YOUR OBJECTIVE
Copy out the stretch of records from the line containing "The width and" through the line containing "Action: click(310, 80)", word for word, leaving out the picture.

ENTRIES PROVIDED
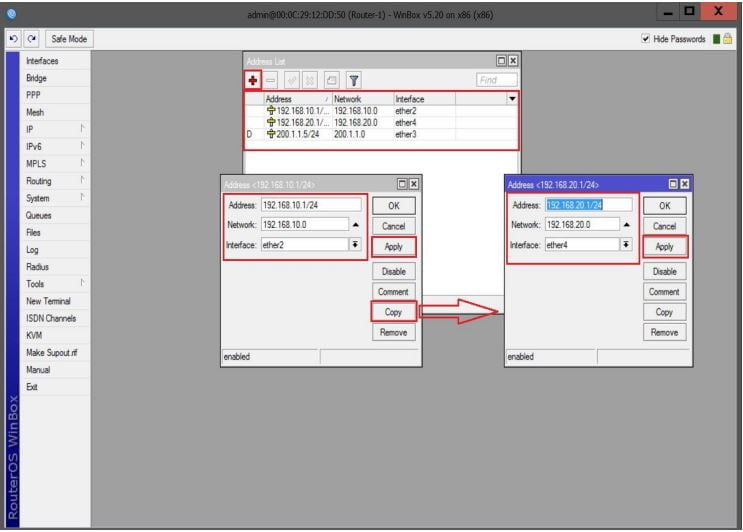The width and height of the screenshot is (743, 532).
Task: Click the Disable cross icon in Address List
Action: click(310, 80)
==
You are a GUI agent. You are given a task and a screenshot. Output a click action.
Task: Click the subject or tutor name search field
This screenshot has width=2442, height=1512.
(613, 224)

EXPECTED ANSWER
The width and height of the screenshot is (743, 532).
Task: Click the Disable cross icon in Address List
Action: click(310, 80)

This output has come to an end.